Silvestre Pestana, um dos madeirenses representados, surge nesta imagem de uma das suas performances, “Drone V”, aquando da sua exibição em Campanhã, há cerca de quatro anos.

Cinco artistas madeirenses estão representados na exposição “Poesia Experimental Portuguesa”, na Caixa Cultural Brasília, na capital brasileira. São eles Silvestre Pestana, António Dantas, António Barros e os lamentavelmente já falecidos António Aragão e António Nelos.

Os conhecidos artistas originários da Madeira integram um leque de dezoito poetas cujos trabalhos podem ser vistos na exposição que está patente desde o passado dia 16 de Outubro e até 16 de Dezembro do corrente ano. Na sequência da inauguração desta mostra foi também homenageado o poeta português E. M. de Melo e Castro, que recebeu das mãos do embaixador de Portugal em Brasília, Jorge Cabral, o diploma de Comendador da Ordem do Infante D. Henrique, título que lhe fora concedido pelo presidente da República a 10 de Junho de 2017.  A Ordem do Infante D. Henrique é uma ordem honorífica portuguesa que visa distinguir a prestação de serviços relevantes a Portugal, no país ou no estrangeiro, ou serviços na expansão da cultura portuguesa, da sua História e dos seus valores. É o caso de E. M. de Melo e Castro, nome maior da poesia visual, actualmente com 86 anos, que o jornalista autor do presente artigo (então ao serviço de um matutino regional) teve a oportunidade de entrevistar anos atrás aquando de uma passagem pela Madeira.

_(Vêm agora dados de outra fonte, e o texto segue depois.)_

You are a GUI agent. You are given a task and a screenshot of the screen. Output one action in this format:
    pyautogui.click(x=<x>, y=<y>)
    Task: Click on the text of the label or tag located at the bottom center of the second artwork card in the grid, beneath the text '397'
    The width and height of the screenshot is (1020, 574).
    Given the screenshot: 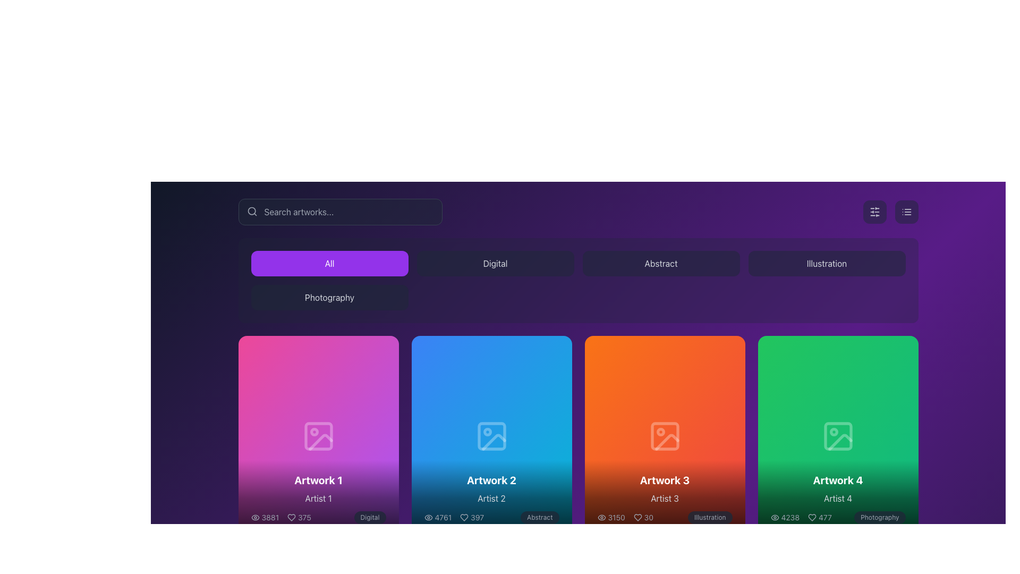 What is the action you would take?
    pyautogui.click(x=540, y=516)
    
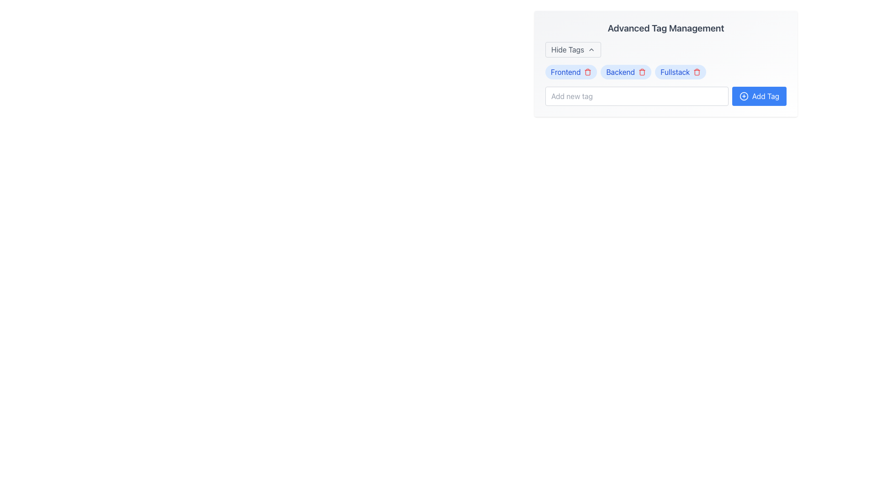  Describe the element at coordinates (697, 72) in the screenshot. I see `the trash icon button, which is represented in a red color scheme and located to the right of the 'Fullstack' tag in the Advanced Tag Management interface` at that location.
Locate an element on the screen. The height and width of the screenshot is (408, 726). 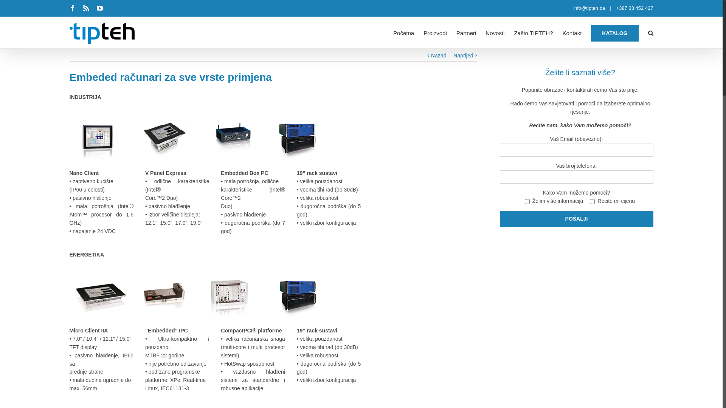
'Facebook' is located at coordinates (73, 8).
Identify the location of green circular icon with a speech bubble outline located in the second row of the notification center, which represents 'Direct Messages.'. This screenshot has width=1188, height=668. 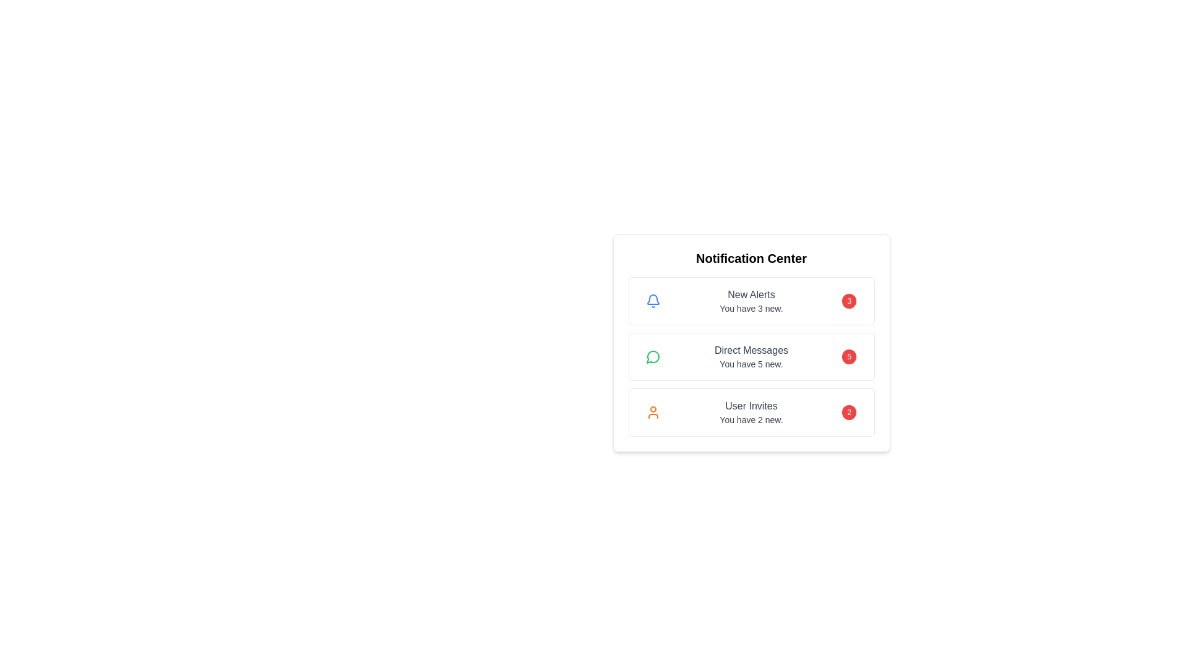
(653, 357).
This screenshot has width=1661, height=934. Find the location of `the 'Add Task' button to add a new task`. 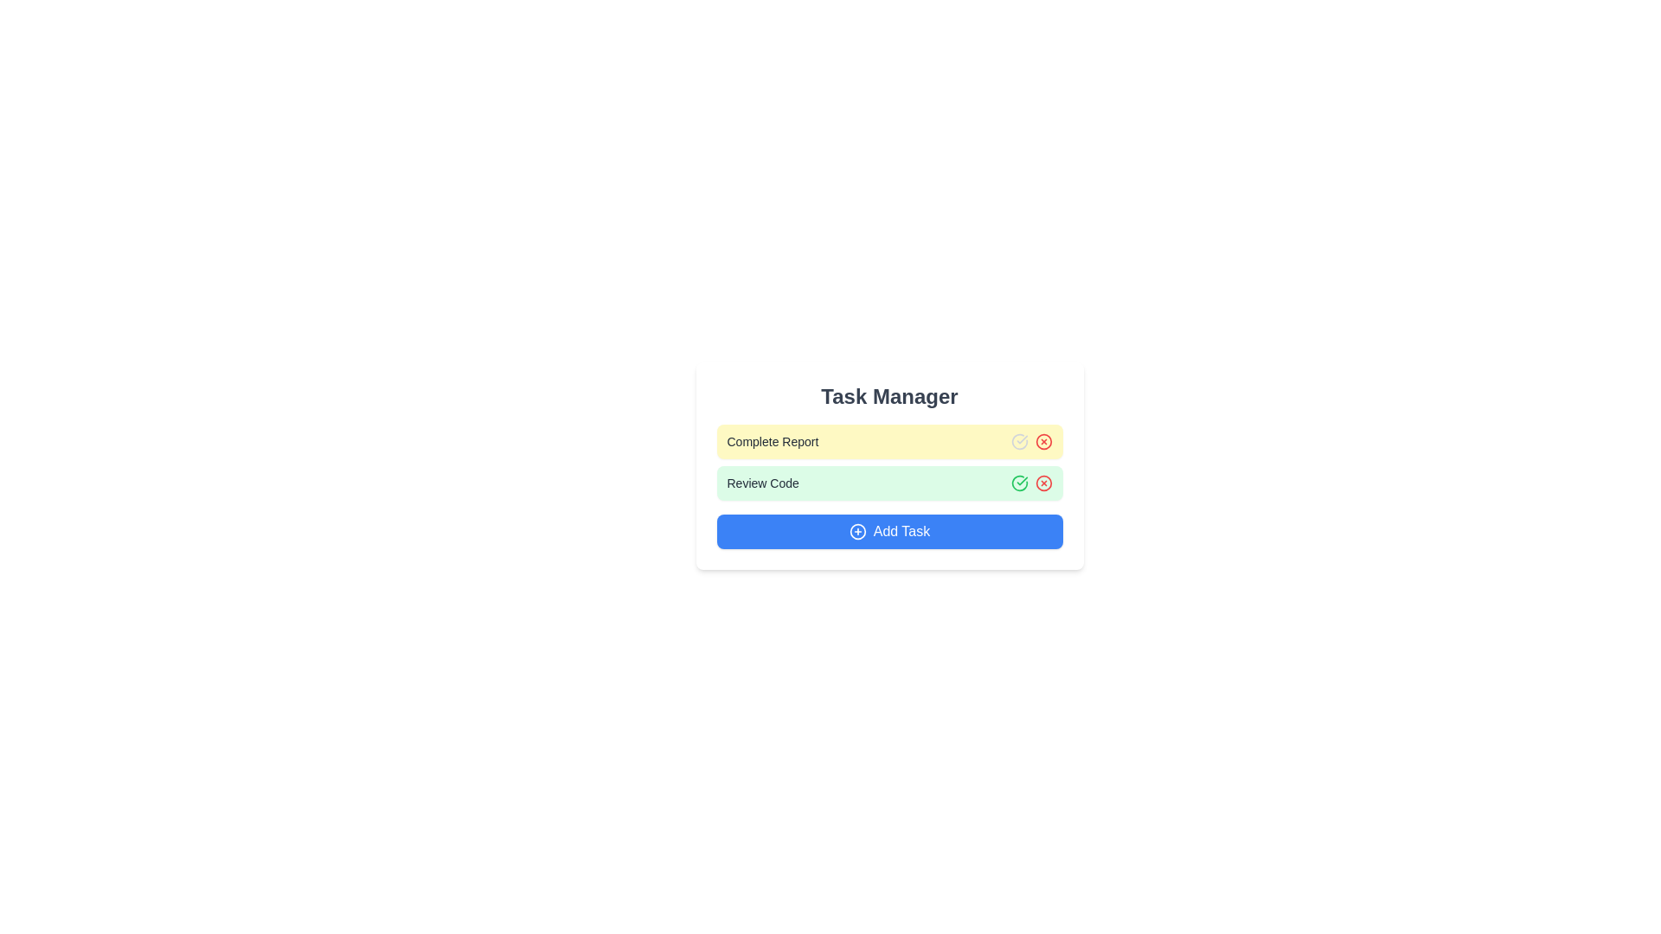

the 'Add Task' button to add a new task is located at coordinates (889, 530).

Residente há muitos anos no Brasil (mora em São Paulo), Ernesto Manuel de Melo e Castro, natural da Covilhã, foi um autêntico pioneiro da poesia visual em Portugal, que influenciou numerosos outros seguidores. A exposição, com curadoria de Bruna Callegari e Omar Khouri, inclui cerca de oito dezenas de trabalhos.
António Dantas (aqui representado num trabalho de sua própria autoria) é outro dos madeirenses cuja obra pode ser vista em Brasília.

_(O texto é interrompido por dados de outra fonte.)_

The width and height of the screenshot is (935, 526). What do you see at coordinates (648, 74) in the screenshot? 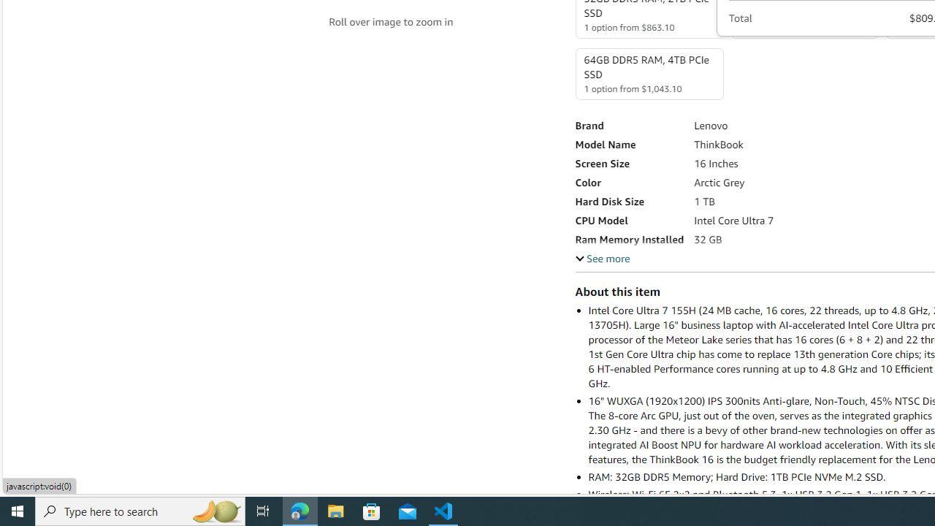
I see `'64GB DDR5 RAM, 4TB PCIe SSD 1 option from $1,043.10'` at bounding box center [648, 74].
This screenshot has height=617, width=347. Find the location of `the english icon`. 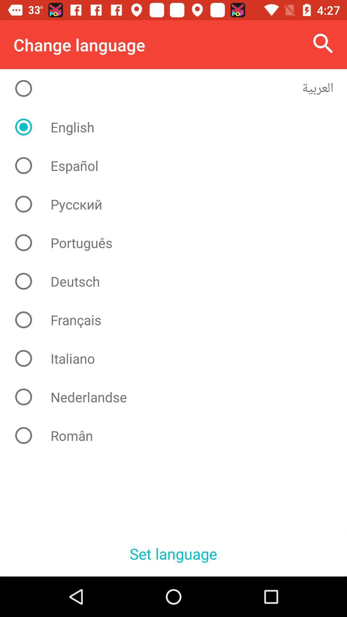

the english icon is located at coordinates (178, 127).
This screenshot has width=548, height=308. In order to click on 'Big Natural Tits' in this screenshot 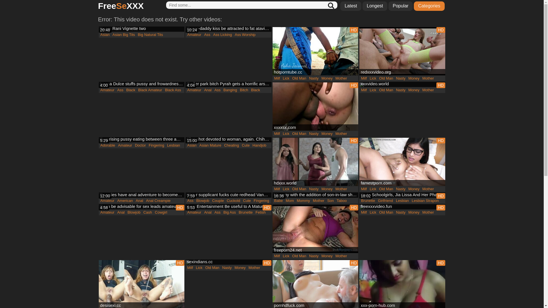, I will do `click(136, 35)`.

Também homenageados, e em nome dos poetas participantes, foram os dois poetas presentes Fernando Aguiar e Silvestre Pestana que realizaram duas perfomances durante a inauguração.

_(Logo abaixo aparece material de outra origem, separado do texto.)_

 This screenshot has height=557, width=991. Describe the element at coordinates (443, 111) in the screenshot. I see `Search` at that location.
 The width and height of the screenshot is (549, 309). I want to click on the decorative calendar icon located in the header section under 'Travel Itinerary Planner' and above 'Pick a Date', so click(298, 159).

Silvestre Pestana, refira-se, apresentou em 2016 mais de uma centena de trabalhos de sua autoria numa grande exposição no Museu de Arte Contemporânea de Serralves, situado no Porto, onde o artista e poeta está radicado há anos. Aliás, foi nessa cidade que se licenciou em artes gráficas e design. A mostra foi uma iniciativa de João Ribas, então director-adjunto e curador do Museu de Serralves (hoje dirige aquela instituição museológica).
A exposição inclui ainda nomes relevantes da poesia experimental como Ana Hatherly, Salette Tavares,, Fernando Aguiar ou Emerenciano.